(Stored records)
[start]
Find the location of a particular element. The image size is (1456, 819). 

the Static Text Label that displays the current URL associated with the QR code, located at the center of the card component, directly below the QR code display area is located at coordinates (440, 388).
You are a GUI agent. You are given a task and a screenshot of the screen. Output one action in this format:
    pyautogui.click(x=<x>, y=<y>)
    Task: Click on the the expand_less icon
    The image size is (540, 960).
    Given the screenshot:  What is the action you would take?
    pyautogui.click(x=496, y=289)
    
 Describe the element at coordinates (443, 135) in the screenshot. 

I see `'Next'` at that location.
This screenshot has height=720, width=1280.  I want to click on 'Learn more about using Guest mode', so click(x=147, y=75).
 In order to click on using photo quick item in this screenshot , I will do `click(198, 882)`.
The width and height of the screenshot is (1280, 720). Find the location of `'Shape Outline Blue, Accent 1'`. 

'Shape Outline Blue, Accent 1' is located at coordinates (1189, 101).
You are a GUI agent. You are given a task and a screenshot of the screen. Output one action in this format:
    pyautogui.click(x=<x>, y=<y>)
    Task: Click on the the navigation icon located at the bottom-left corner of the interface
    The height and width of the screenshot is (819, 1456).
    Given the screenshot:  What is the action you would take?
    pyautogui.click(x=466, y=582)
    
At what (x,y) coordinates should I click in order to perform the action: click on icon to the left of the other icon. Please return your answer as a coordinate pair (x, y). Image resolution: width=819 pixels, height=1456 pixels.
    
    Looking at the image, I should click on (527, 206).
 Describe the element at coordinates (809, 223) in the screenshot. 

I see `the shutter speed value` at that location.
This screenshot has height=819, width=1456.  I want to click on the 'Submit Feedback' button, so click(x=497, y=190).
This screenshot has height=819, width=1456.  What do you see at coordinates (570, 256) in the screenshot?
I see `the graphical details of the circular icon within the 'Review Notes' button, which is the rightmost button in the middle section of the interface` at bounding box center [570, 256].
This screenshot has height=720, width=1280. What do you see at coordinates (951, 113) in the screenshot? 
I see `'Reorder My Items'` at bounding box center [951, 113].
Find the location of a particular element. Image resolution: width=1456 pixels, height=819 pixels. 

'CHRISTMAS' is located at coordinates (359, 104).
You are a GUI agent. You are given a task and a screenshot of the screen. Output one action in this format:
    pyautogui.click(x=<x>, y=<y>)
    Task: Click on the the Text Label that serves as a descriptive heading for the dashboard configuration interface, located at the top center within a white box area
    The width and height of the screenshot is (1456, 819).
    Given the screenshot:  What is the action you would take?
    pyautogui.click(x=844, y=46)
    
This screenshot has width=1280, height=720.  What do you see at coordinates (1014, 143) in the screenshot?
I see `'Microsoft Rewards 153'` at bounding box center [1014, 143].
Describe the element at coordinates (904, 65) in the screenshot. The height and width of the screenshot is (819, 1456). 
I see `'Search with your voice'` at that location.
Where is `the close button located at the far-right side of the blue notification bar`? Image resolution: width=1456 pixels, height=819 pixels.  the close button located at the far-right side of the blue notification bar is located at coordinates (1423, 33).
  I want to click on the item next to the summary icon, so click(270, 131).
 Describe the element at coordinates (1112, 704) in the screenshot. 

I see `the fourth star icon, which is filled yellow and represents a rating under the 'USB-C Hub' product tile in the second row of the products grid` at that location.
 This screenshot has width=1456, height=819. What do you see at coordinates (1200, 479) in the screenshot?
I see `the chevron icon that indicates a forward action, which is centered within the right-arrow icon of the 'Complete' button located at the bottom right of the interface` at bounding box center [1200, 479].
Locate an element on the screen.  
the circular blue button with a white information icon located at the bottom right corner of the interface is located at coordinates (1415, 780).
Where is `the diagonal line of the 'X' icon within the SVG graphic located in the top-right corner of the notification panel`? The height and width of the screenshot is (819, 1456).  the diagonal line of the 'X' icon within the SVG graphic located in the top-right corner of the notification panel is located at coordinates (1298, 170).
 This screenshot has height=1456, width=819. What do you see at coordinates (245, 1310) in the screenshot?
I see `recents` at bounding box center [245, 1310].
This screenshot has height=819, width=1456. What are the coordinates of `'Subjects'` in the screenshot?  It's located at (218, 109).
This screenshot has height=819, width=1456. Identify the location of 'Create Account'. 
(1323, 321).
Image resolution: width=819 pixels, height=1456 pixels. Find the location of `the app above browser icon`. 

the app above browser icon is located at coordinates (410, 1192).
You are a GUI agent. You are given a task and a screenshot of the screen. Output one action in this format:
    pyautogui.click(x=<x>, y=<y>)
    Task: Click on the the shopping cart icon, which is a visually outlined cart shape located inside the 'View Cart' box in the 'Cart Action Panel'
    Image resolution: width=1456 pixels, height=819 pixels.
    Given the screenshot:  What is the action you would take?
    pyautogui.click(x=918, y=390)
[end]
Please output each line of the material above as a JSON list of strings, one string per line, with blank lines left out.

■ **FINAL RESULT**
[
  "Find the location of a particular element. The image size is (1456, 819). ",
  "the Static Text Label that displays the current URL associated with the QR code, located at the center of the card component, directly below the QR code display area is located at coordinates (440, 388).",
  "You are a GUI agent. You are given a task and a screenshot of the screen. Output one action in this format:",
  "    pyautogui.click(x=<x>, y=<y>)",
  "    Task: Click on the the expand_less icon",
  "    The image size is (540, 960).",
  "    Given the screenshot:  What is the action you would take?",
  "    pyautogui.click(x=496, y=289)",
  " Describe the element at coordinates (443, 135) in the screenshot. ",
  "I see `'Next'` at that location.",
  "This screenshot has height=720, width=1280.  I want to click on 'Learn more about using Guest mode', so click(x=147, y=75).",
  " In order to click on using photo quick item in this screenshot , I will do `click(198, 882)`.",
  "The width and height of the screenshot is (1280, 720). Find the location of `'Shape Outline Blue, Accent 1'`. ",
  "'Shape Outline Blue, Accent 1' is located at coordinates (1189, 101).",
  "You are a GUI agent. You are given a task and a screenshot of the screen. Output one action in this format:",
  "    pyautogui.click(x=<x>, y=<y>)",
  "    Task: Click on the the navigation icon located at the bottom-left corner of the interface",
  "    The height and width of the screenshot is (819, 1456).",
  "    Given the screenshot:  What is the action you would take?",
  "    pyautogui.click(x=466, y=582)",
  "At what (x,y) coordinates should I click in order to perform the action: click on icon to the left of the other icon. Please return your answer as a coordinate pair (x, y). Image resolution: width=819 pixels, height=1456 pixels.",
  "    Looking at the image, I should click on (527, 206).",
  " Describe the element at coordinates (809, 223) in the screenshot. ",
  "I see `the shutter speed value` at that location.",
  "This screenshot has height=819, width=1456.  I want to click on the 'Submit Feedback' button, so click(x=497, y=190).",
  "This screenshot has height=819, width=1456.  What do you see at coordinates (570, 256) in the screenshot?",
  "I see `the graphical details of the circular icon within the 'Review Notes' button, which is the rightmost button in the middle section of the interface` at bounding box center [570, 256].",
  "This screenshot has height=720, width=1280. What do you see at coordinates (951, 113) in the screenshot? ",
  "I see `'Reorder My Items'` at bounding box center [951, 113].",
  "Find the location of a particular element. Image resolution: width=1456 pixels, height=819 pixels. ",
  "'CHRISTMAS' is located at coordinates (359, 104).",
  "You are a GUI agent. You are given a task and a screenshot of the screen. Output one action in this format:",
  "    pyautogui.click(x=<x>, y=<y>)",
  "    Task: Click on the the Text Label that serves as a descriptive heading for the dashboard configuration interface, located at the top center within a white box area",
  "    The width and height of the screenshot is (1456, 819).",
  "    Given the screenshot:  What is the action you would take?",
  "    pyautogui.click(x=844, y=46)",
  "This screenshot has width=1280, height=720.  What do you see at coordinates (1014, 143) in the screenshot?",
  "I see `'Microsoft Rewards 153'` at bounding box center [1014, 143].",
  "Describe the element at coordinates (904, 65) in the screenshot. The height and width of the screenshot is (819, 1456). ",
  "I see `'Search with your voice'` at that location.",
  "Where is `the close button located at the far-right side of the blue notification bar`? Image resolution: width=1456 pixels, height=819 pixels.  the close button located at the far-right side of the blue notification bar is located at coordinates (1423, 33).",
  "  I want to click on the item next to the summary icon, so click(270, 131).",
  " Describe the element at coordinates (1112, 704) in the screenshot. ",
  "I see `the fourth star icon, which is filled yellow and represents a rating under the 'USB-C Hub' product tile in the second row of the products grid` at that location.",
  " This screenshot has width=1456, height=819. What do you see at coordinates (1200, 479) in the screenshot?",
  "I see `the chevron icon that indicates a forward action, which is centered within the right-arrow icon of the 'Complete' button located at the bottom right of the interface` at bounding box center [1200, 479].",
  "Locate an element on the screen.  ",
  "the circular blue button with a white information icon located at the bottom right corner of the interface is located at coordinates (1415, 780).",
  "Where is `the diagonal line of the 'X' icon within the SVG graphic located in the top-right corner of the notification panel`? The height and width of the screenshot is (819, 1456).  the diagonal line of the 'X' icon within the SVG graphic located in the top-right corner of the notification panel is located at coordinates (1298, 170).",
  " This screenshot has height=1456, width=819. What do you see at coordinates (245, 1310) in the screenshot?",
  "I see `recents` at bounding box center [245, 1310].",
  "This screenshot has height=819, width=1456. What are the coordinates of `'Subjects'` in the screenshot?  It's located at (218, 109).",
  "This screenshot has height=819, width=1456. Identify the location of 'Create Account'. ",
  "(1323, 321).",
  "Image resolution: width=819 pixels, height=1456 pixels. Find the location of `the app above browser icon`. ",
  "the app above browser icon is located at coordinates (410, 1192).",
  "You are a GUI agent. You are given a task and a screenshot of the screen. Output one action in this format:",
  "    pyautogui.click(x=<x>, y=<y>)",
  "    Task: Click on the the shopping cart icon, which is a visually outlined cart shape located inside the 'View Cart' box in the 'Cart Action Panel'",
  "    Image resolution: width=1456 pixels, height=819 pixels.",
  "    Given the screenshot:  What is the action you would take?",
  "    pyautogui.click(x=918, y=390)"
]